Mylar would defiantely hold the gas longer than a regular balloon, but even it will leak. Many people goes out of their way to find airline that is CO2 proof. Tubing is much thicker but still has issues.

Most beer is made in stainless tell vats. Not something you could usually afford.

I understand that your idea is to try and have a smaller container with higher pressure to store more CO2 in a smaller space. Here are a couple of thoughts;
1) How will you regulate the pressure? Higher pressure means higher flow that is harder to control.
2) won't the fermented mix foam into your regulator/needle valve?
3) Does the mix need any air to ferment? In which case you're halving the amount of air sealed in the container to fuel the reation.
4) If you do build it, how about 4-6" PVC. YOu can get screw on caps and its easy to drill and tap for small air fittings.

*James Hoftiezer
Hoftiezer.Net - Journals and Libraries
Rate My Tank!!

Tank Journal - Aquascape ( Latest / Archive(No Longer Active))
Tank Journal - Parts and Construction ( Latest / Archive(No Longer Active))*


----------



## discusaigon (Mar 10, 2004)

I use pressurised plastic bottle wich are originaly made to add pesticide on plants to produce my CO2 with sugar and yeast.

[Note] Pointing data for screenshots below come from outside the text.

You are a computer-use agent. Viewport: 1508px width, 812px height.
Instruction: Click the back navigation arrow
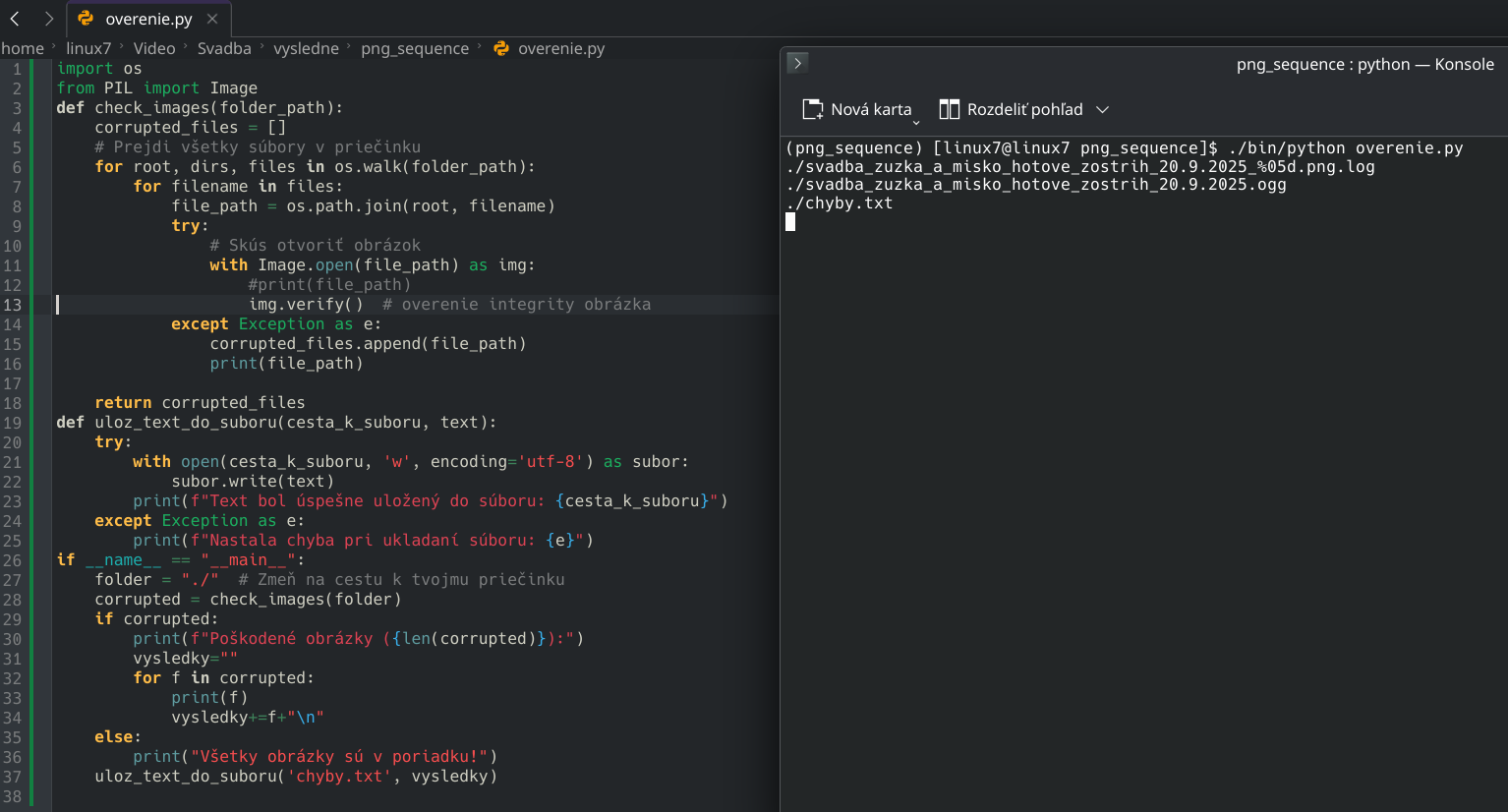click(15, 19)
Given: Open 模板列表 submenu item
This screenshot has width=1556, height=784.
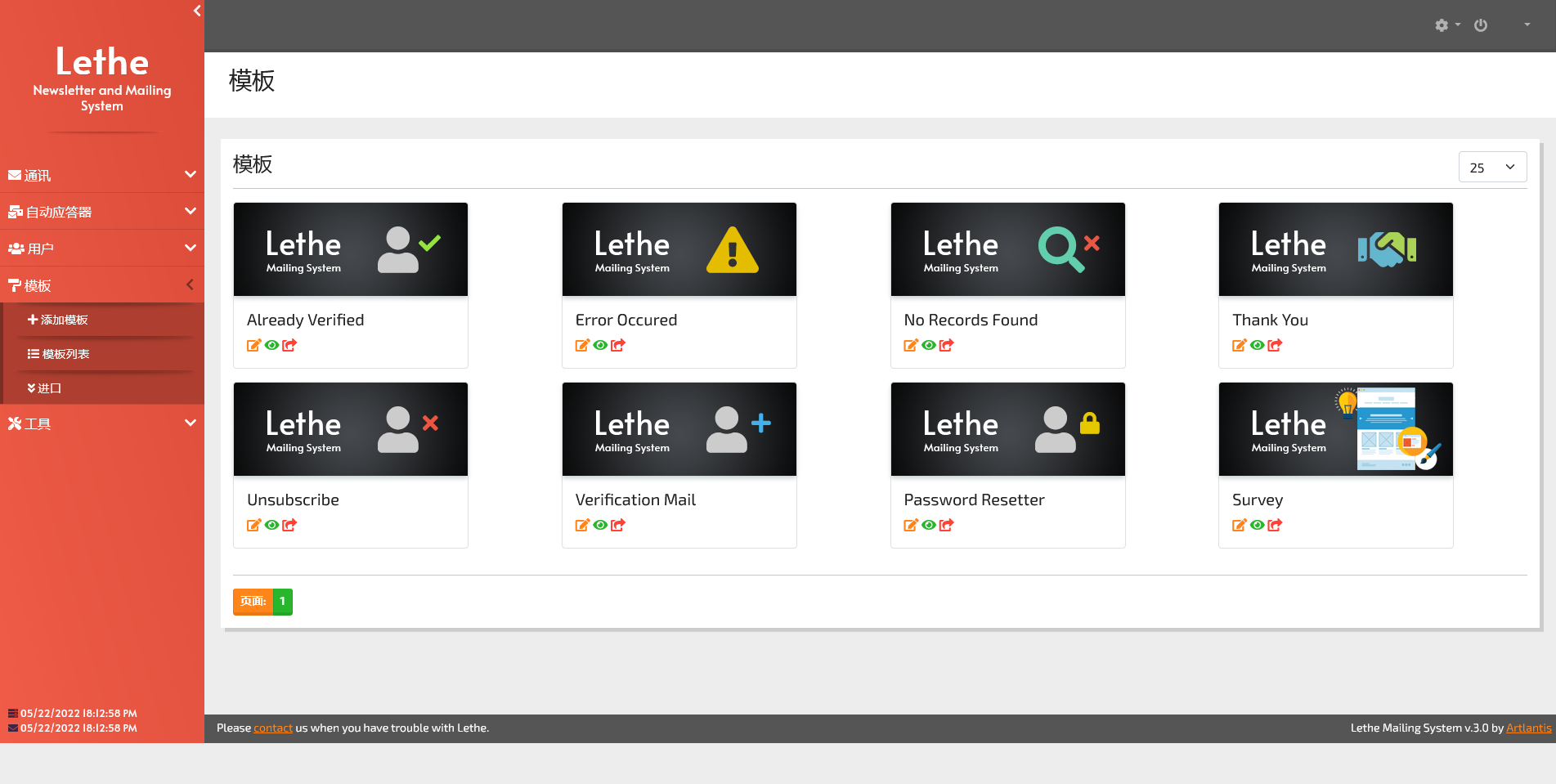Looking at the screenshot, I should tap(65, 354).
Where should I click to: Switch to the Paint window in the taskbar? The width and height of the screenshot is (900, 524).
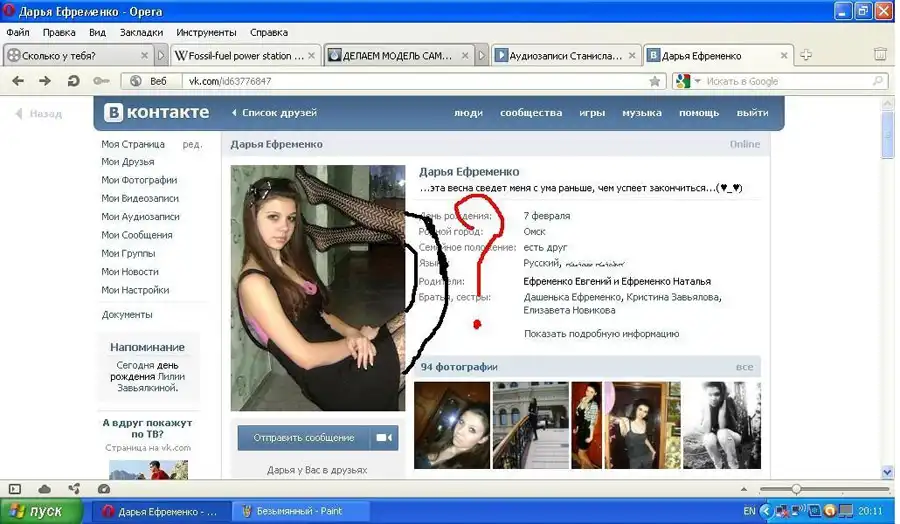pos(295,511)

I'll show you some pictures of my instalation later

This systeme has benn tested by some french aquario hobbist and until now it works well









-----------------------------

Sorry for my english level


----------



## discusaigon (Mar 10, 2004)

here is the picture of my CO2 system :








you can see the yelow thing on the right top, this is the security.

-----------------------------

Sorry for my english level


----------



## gsmollin (Feb 3, 2003)

And after the sugar-yeast is exhausted, you can spray the mixture on your shrubs! snork-snork-snork


----------